§ **TASK ITEM**: If a line of the material contains "Open", copy it.

§ **DATA LISTING**:
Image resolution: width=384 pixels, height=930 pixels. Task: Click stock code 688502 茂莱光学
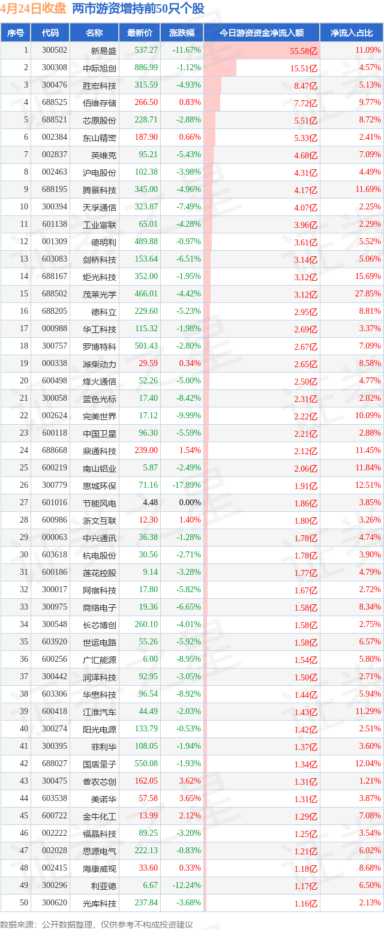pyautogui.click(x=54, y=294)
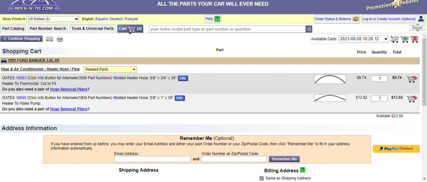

--

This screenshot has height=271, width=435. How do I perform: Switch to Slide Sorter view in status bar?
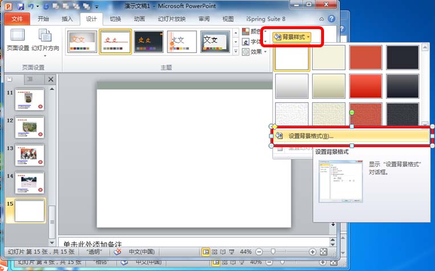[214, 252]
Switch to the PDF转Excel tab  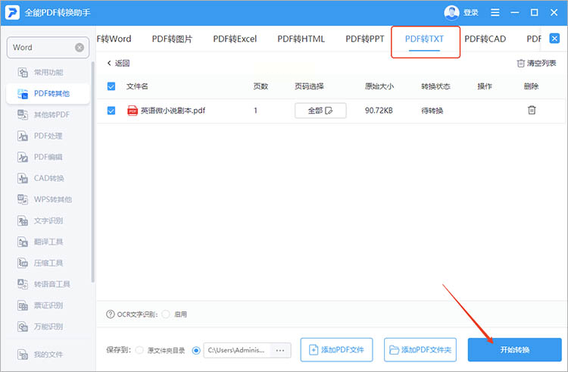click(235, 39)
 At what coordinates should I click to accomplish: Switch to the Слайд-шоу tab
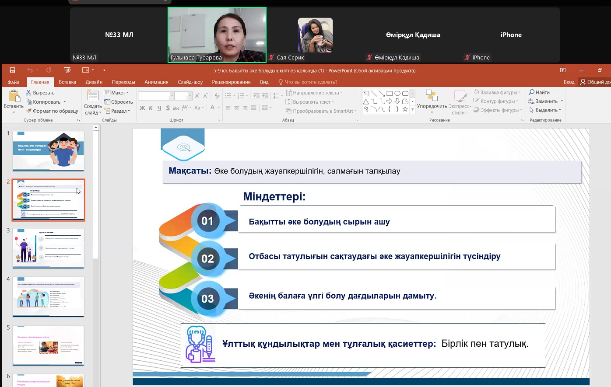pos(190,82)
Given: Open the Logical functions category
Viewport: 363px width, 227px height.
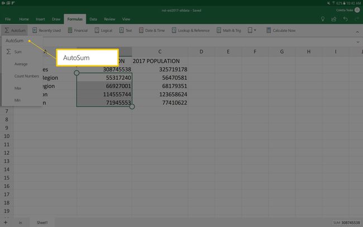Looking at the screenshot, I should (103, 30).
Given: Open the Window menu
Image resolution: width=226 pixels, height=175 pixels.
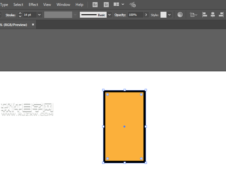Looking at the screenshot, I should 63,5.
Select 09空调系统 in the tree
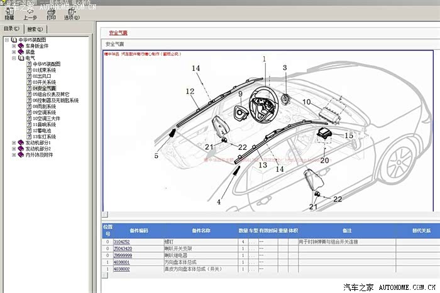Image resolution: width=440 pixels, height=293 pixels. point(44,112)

* * *

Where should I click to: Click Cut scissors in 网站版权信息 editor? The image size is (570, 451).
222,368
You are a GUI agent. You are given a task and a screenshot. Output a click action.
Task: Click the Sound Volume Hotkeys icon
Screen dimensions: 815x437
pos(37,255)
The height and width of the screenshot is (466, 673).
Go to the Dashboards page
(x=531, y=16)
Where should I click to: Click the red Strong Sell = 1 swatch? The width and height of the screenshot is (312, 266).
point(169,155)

§ **RESPONSE**:
Given: Open the Logical functions category
Given: Open the Window menu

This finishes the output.